OPDRACHT: In welk seizoen en jaar werd Quia maior volgens de tekst hieronder over deze bul uitgevaardigd?

AANGELEVERDE TEKST:
-------------------------

Quia maior

Uit Wikipedia, de vrije encyclopedie
Paus Innocentius III

Quia maior was een pauselijke bul, uitgevaardigd in de lente van 1213 door paus Innocentius III, waarin opgeroepen werd tot het ondernemen van de Vijfde Kruistocht.

De bul wordt beschouwd als de belangrijkste inzake het gedachtegoed van de Rooms-Katholieke Kerk jegens de kruistochten. De paus richtte zich direct tot de gelovigen,waarbij hij naast de roep van Jezus zelf ter bevrijding van het Heilige Land ook een vergelijking met de wereldlijke situatie opvoerde om zo het belang van de tocht duidelijk te maken. “Zoals een eens verbannen koning bij zijn terugkeer zijn ontrouwe vazallen en onderdanen zal straffen, zo zal God op dezelfde wijze handelen wanneer de gelovige weigert zijn dienst aan Hem te verlenen”.

-------------------------

GEGEVEN INFORMATIE:
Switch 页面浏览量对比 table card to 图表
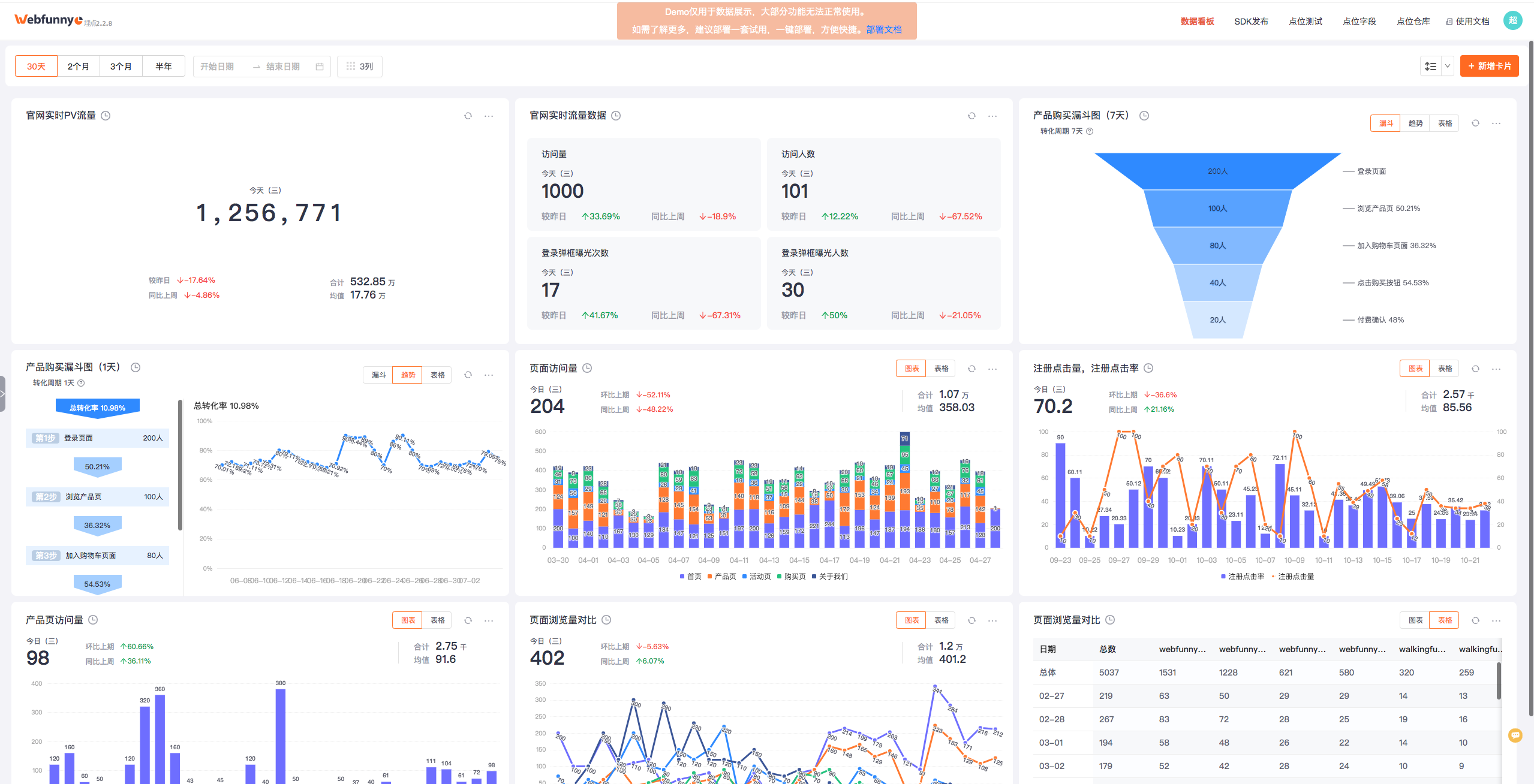Viewport: 1534px width, 784px height. [1415, 620]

-------------------------

RESULTAAT: In de lente van 1213.